Not enough programmers talk to QA, and so are oblivious to testing.

The benchmarking here is... pointless. Here's my story (of writing a Protobuf parser) to illustrate why. I already wrote about it before, but it keeps happening, so, maybe repeating it is not such a bad thing.

So... the official (coming from Google) Protobuf parser for Python is ridiculously bad. It generates Python code for the parser. Not only is this unnecessary, it's also executed poorly. So, I decided to roll my own. Also, I decided to make it multi-threaded (I wrote it in C, with Python bindings).

Then I tried to benchmark it against the official implementation. I don't trust the quality of Python language implementation, so, that came under the spotlight first. For example, I chose Python's enumerators to represent Protobuf enumerators. Turned out that was a horrible decision because instantiation of Python's enumerators is extremely resource-intensive. I had to make a few similar adjustments, searching for the less resource-hungry Python built-in data-structures.

And yet I was still far behind on my benchmarks. So, I tried to understand what the Google's C++ code was doing. And then I realized that Google's parser in the "first pass" only extracted the top-level messages, not even trying to parse the hierarchical structure. This structure was only extracted on-demand. So, essentially, I was competing against memcpy()...

But, here's another catch: most real-world applications will not want the "intermediate" Protobuf structure made up of general-purpose data-structures such as dictionaries or enumerators. They will want them immediately parsed into domain-specific data-structures. So, a parser that offers this kind of functionality might be slower to parse into generic data-structures, but will win in real-world benchmarks.

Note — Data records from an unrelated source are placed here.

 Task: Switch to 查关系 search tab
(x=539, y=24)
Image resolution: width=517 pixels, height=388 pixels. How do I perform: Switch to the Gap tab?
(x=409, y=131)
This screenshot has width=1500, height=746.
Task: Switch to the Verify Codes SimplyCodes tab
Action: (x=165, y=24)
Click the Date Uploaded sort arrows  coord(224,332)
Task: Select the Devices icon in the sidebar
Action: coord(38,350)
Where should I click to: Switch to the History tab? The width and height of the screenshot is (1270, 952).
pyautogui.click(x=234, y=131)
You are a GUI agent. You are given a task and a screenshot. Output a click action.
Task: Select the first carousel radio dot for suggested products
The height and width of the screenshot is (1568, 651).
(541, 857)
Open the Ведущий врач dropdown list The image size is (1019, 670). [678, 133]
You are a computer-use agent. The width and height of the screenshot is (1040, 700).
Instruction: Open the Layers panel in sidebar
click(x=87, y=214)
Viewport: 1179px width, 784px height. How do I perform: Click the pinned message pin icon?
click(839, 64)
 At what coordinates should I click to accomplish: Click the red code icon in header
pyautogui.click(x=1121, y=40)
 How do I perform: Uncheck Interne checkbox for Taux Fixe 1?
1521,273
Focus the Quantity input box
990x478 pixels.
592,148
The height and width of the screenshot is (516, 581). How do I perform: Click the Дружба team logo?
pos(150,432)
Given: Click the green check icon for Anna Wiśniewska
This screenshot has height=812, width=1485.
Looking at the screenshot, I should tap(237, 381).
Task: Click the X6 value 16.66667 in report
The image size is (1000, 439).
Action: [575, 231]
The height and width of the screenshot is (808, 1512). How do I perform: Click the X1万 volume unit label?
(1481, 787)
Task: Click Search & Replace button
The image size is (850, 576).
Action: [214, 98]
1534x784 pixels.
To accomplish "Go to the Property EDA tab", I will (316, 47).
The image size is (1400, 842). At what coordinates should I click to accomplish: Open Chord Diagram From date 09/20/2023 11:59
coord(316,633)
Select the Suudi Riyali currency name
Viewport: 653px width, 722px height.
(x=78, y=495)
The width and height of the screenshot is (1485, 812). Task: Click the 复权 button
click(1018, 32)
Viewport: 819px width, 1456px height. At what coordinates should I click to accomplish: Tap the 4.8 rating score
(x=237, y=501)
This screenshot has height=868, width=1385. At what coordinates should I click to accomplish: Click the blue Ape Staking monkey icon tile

Of course, the percentage of useful payload is also important. Typically, applications underutilize the messages they exchange. But, to what degree is different and completely dependent on application design. Similarly, mapping into domain-specific objects will depend on the sort of information the application wants to exchange. Protobuf is bad for column / tabular data, but somewhat better for object graph kind of data. Protobuf is bad for large messages with duplicated content, but is somewhat better for short messages with little duplication.

All of this, and much more, allows for a lot of variability in benchmark design, and would allow me, or anyone writing a parser to skew the numbers in whatever direction I want... to amuse the general public.